Ok, So my family opened up a little restaurant using traditional recipes that have been passed down from previous generations. Our customer volume has been increasing considerably in the few years. We had just been asked about catering for an event so I wanted know how we would price it. 

They wanted us to just provide noodle soups in individual takeaway bowls. They wanted the soup in a pot so they could heat it up themselves. We would assemble the meals and they would serve it themselves. We were told that they needed 50 servings. A serving of the particular soup they wanted was $12.50. So in total it would be $625. I assume that you'd give them some sort of a discount in this situation, but I'm curious about how much.

I'd very much appreciate some insight on how to appropriately price catering jobs.


----------



## meezenplaz (Jan 31, 2012)

Welcome to cheftalk Kitty, and your little bird too. 

Why would you give them a discount? 
You could, but do you feel you need to? 
You do have some extra effort and time involved
in prepping for transport, getting it there, setting it
up for them, a few other things. 
On the other hand, at 12 and a half per person for soup
your product seems already priced for a decent profit.
Your price might be close to fine as it is, since this is
essentially a pack-n-drop. Also depends how far away
and other factors. Youll just have to sit down and work 
with your own numbers a little. With catering, it always
come down to that.


----------



## chefbillyb (Feb 8, 2009)

I agree with Meezenplaz. I figure you are putting in other ingredients than noodles. Do the bowl have to be refrigerated until service ? and I know the broth needs to be hotter than heck. Do they need hot sauce or other condiments for the soup. As far as the discount  I'll leave you with this "Good good ain't cheep and cheep food ain't good" $12.50 is fine........Welcome to Cheftalk............ChefBill


----------



## kittyvo (Aug 6, 2016)

Thank you so much for your responses. We offered a $50 discount, because we are happy to share the recipes that have been kept and developed in our family for generations.

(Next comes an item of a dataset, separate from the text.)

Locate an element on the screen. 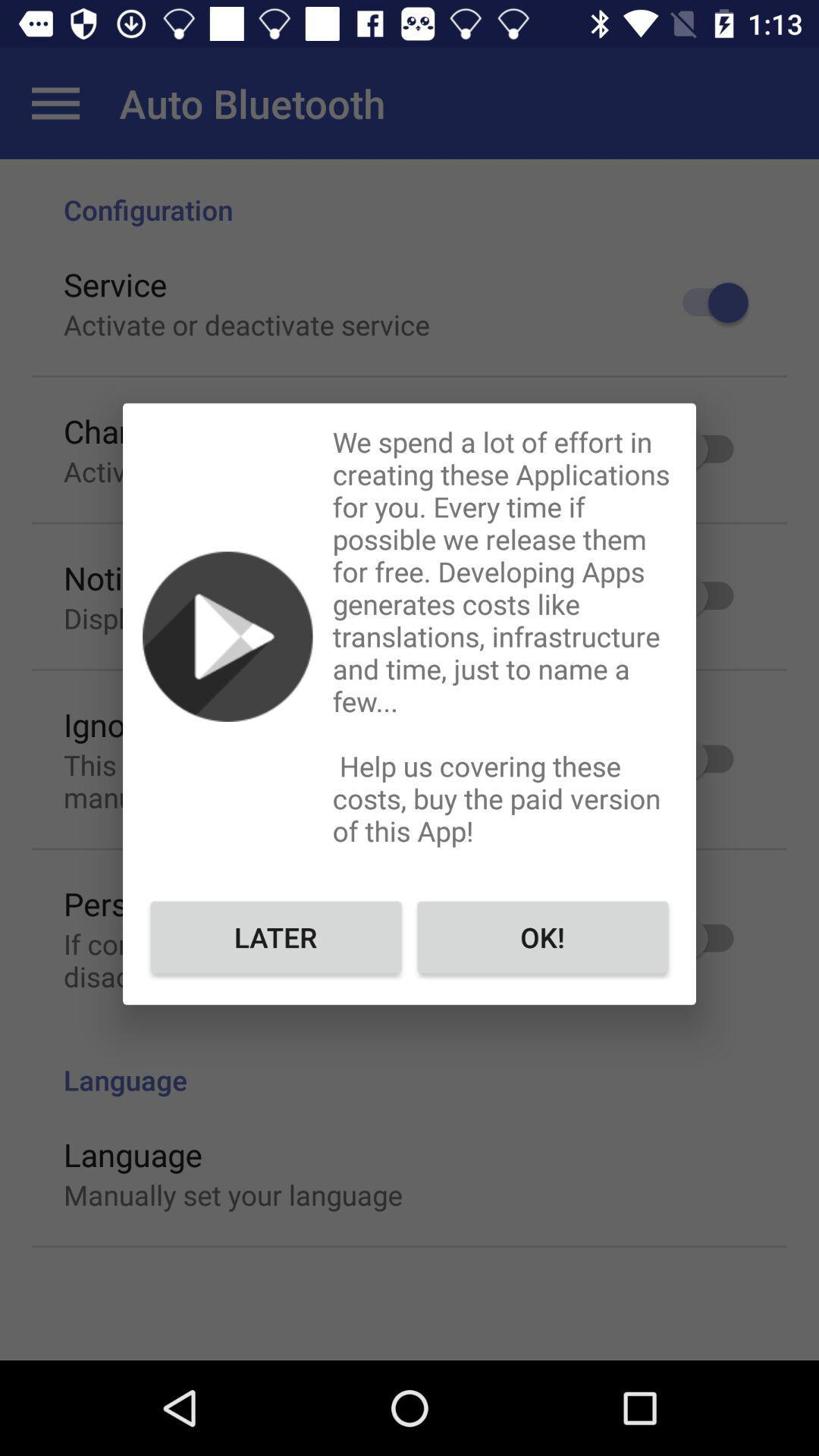 The width and height of the screenshot is (819, 1456). the later icon is located at coordinates (276, 936).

But the customer refused unless we dropped the price (from the original price of $625) to $500. Since it takes a minimum of 12 hours for the broath alone, we decline and got an earful of not so kind words.

Its good to hear that we weren't being ridiculous.


----------



## meezenplaz (Jan 31, 2012)

Kitty Im glad to hear you stood your ground and
refused to be taken advantage of. That can be hard to do at first, 
the tendency is to give in to get the client. But you know your
product, and the time involved, so look in the mirror and tell
yourself you did right. Unfortunately the world of catering is 
replete with propects who want something for nothing, or expect
you to bend backwards to accomodate THEIR too-low budget, and 
be grateful for their business. So this is not the last time youll
encounter this. Establish your policies now, and stick with them!

--Meez.


----------



## cheface420 (Sep 8, 2016)

Hello everyone. A friend wants me to cater a wedding for 350 people. The menu is a summer salad, garlic herb roasted chicken breast with a white wine reduction, fresh green beans, and mashed potatoes. How much food will I need and how much per person should should I charge? Is there a formula I could use always that would help me come with proper pricing and food amounts? Help me please


----------



## cheface420 (Sep 8, 2016)

Did I pay here? Did you delete it? ??


----------



## flipflopgirl (Jun 27, 2012)

ChefAce420 said:


> Did I pay here? Did you delete it? ??


Huh?

mimi


----------